Daha Fazla

Kürt Mitolojileri


H


Hala

Hala, Kassitlerin gökyüzü tanrısıdır ve Kassit mitolojisinde önemli bir yer tutar. Bu mitolojide yer ve gök tanrı ile tanrıçaları iki gruba ayrılır. Gök tanrıları, yer tanrılarına göre daha üstün niteliklere sahip olup, daha avantajlıdırlar. Bu durum, Hurrî mitolojisinde de benzer şekilde görülür. Panteonun merkezi olarak gökyüzü tasvir edilir ve yönetim değiştiğinde, yeryüzüne inen tanrılar yerine baş tanrı ve yönetim grubu gökyüzünde kalır.


Hara

Hara, Avesta'da denizde yaşayan büyük bir dev olarak tanımlanır. Kürtçede ise günümüzde 'delirmek', 'çıldırmak' veya 'çığrından çıkmak' anlamlarında kullanılan 'Harbûn' kelimesi, 'Hara benzemek' anlamına gelir. Bu da, mitolojide adı geçen devin, Kürt dilindeki bir mecaz olarak varlığını sürdürdüğünü ve deve benzetildiğini gösterir.


Heddamu

Heddamu, Hurrî mitolojisinde denizde yaşayan bir ejderhadır. Hurrî panteonunda, baş tanrı olma mücadelesinde Kumarbi ve Anou, Kumarbi ve Tesup arasında yaşanan savaşlarda, Kumarbi her defasında yeni bir canavar türü yaratır ve tanrılar bu canavarlarla savaşır. Heddamu mitolojisinde ise, fırtına tanrısı Teşup'un tahta çıkışını kabul etmeyen Kumarbi, göklerin krallığını geri almak amacıyla Heddamu adında dört başlı, yılan şeklinde bir canavar yaratır. Heddamu mitolojisi genellikle tabletlerden aktarılır. Buna göre, Kumarbi Heddamu'yu yarattıktan sonra, Heddamu zaman zaman açlık ya da keyif yüzünden denizden çıkar, şehirleri ve ülkeleri yok etmeye başlar. Kumarbi, tanrılarla olan çekişmesinin ötesine geçerek, insanları da bu canavarlarla yok etmeyi amaçlar. Bunu gören Star, bu yıkımı durdurmak ve Heddamu'yu vazgeçirmek için çözüm yolları arar. Sonunda süslenip püslenir, müzisyenlerini de yanına alarak Heddamu'nun bulunduğu denize gelir. Burada soyunup suya girer, müzisyenler çalıp, Star şarkılarla Heddamu'ya yaklaşır ve ona konuşmaya başlar. Sonunda Star, Heddamu'yu ikna eder ve Heddamu, bundan sonra insanları yemeyi ve şehirleri yok etmeyi bırakır.

* * * *

Görevler:
• 1. Okuma metnine dayanarak aşağıdaki soruları yanıtlayınız:
(a) Hala hangi halkın gökyüzü tanrısıdır?
(b) Hara, Avesta'da nasıl tanımlanır?
(c) Kumarbi'nin yarattığı Heddamu nasıl bir canavardır?
• 2. Okuma metninin "Hala, Kassitlerin gökyüzü" sözleriyle başlayıp "grubu gökyüzünde kalır." sözlerine kadar süren bölümünü, bu sözler de dahil olmak üzere, hiçbir değişiklik yapmadan aynen yeniden yazınız.

Verilen Materyal:
* * * *

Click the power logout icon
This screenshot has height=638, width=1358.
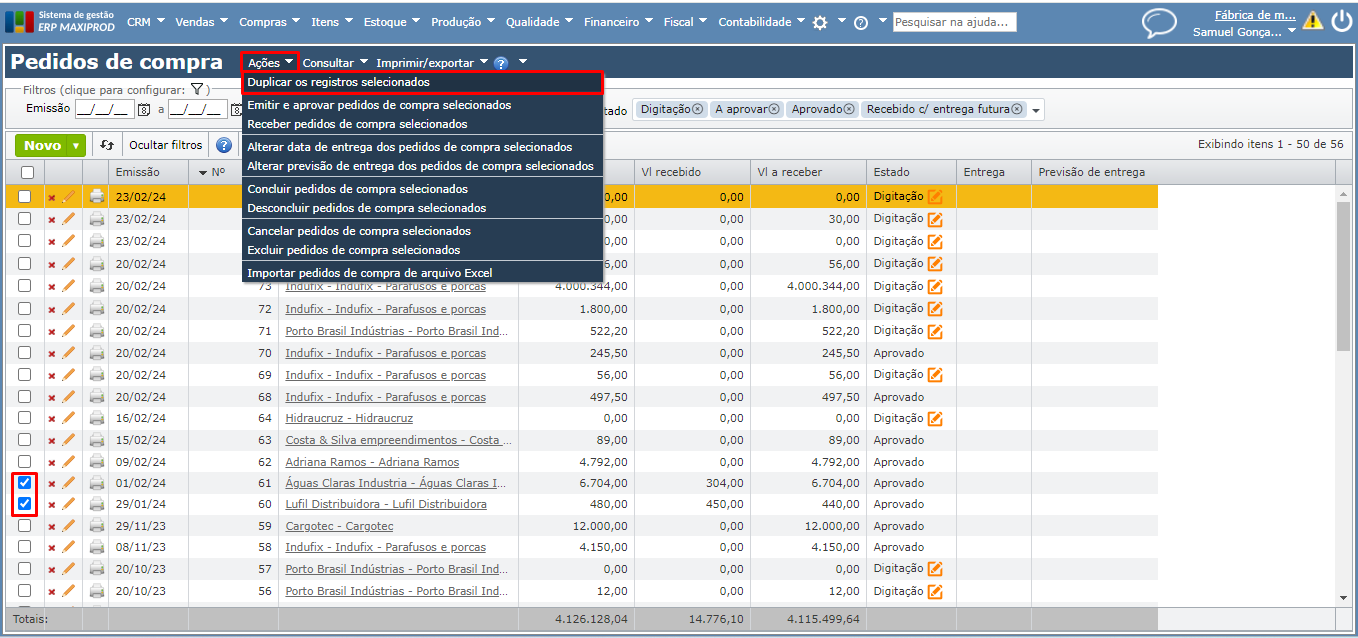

* * * *

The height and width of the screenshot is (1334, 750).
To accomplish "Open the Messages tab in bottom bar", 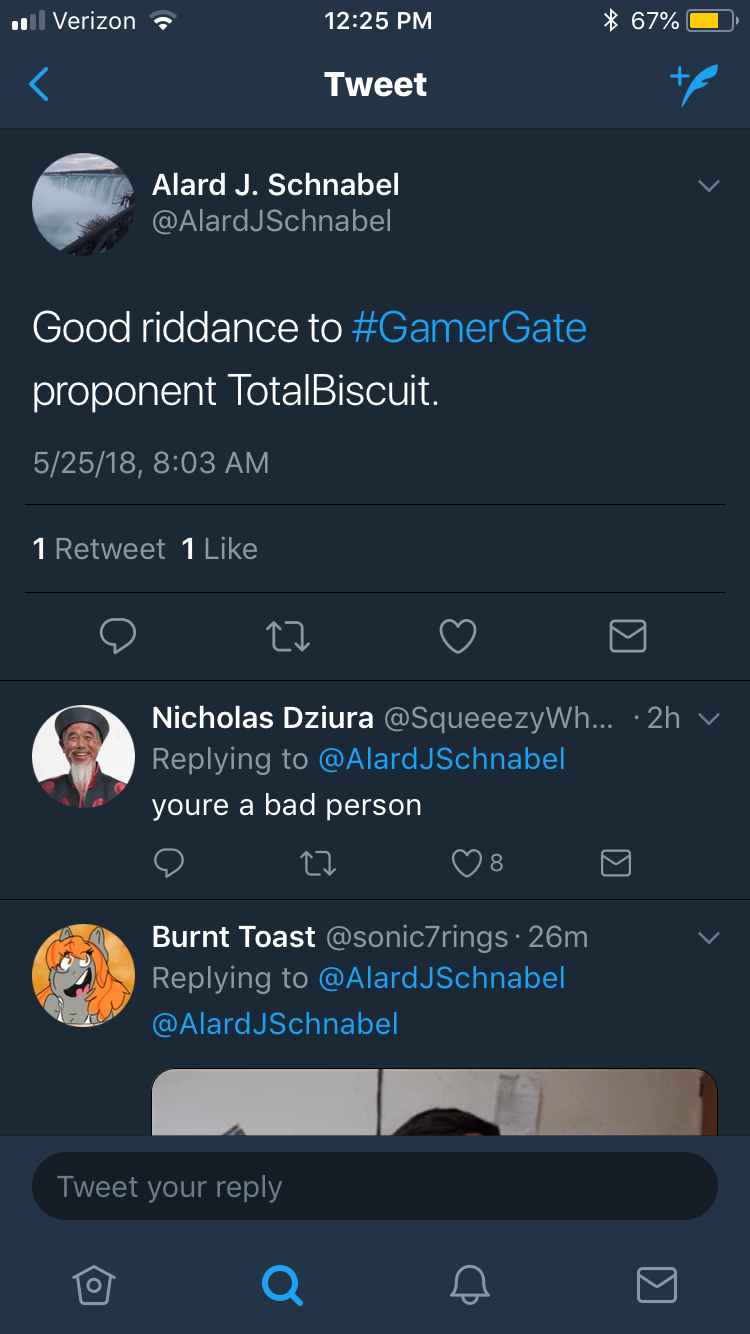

* * * *

Yanıtlar:
• 1.
(a) Kassitlerin.
(b) Denizde yaşayan büyük bir dev olarak.
(c) Dört başlı, yılan şeklinde bir canavardır.

• 2.
Hala, Kassitlerin gökyüzü tanrısıdır ve Kassit mitolojisinde önemli bir yer tutar. Bu mitolojide yer ve gök tanrı ile tanrıçaları iki gruba ayrılır. Gök tanrıları, yer tanrılarına göre daha üstün niteliklere sahip olup, daha avantajlıdırlar. Bu durum, Hurrî mitolojisinde de benzer şekilde görülür. Panteonun merkezi olarak gökyüzü tasvir edilir ve yönetim değiştiğinde, yeryüzüne inen tanrılar yerine baş tanrı ve yönetim grubu gökyüzünde kalır.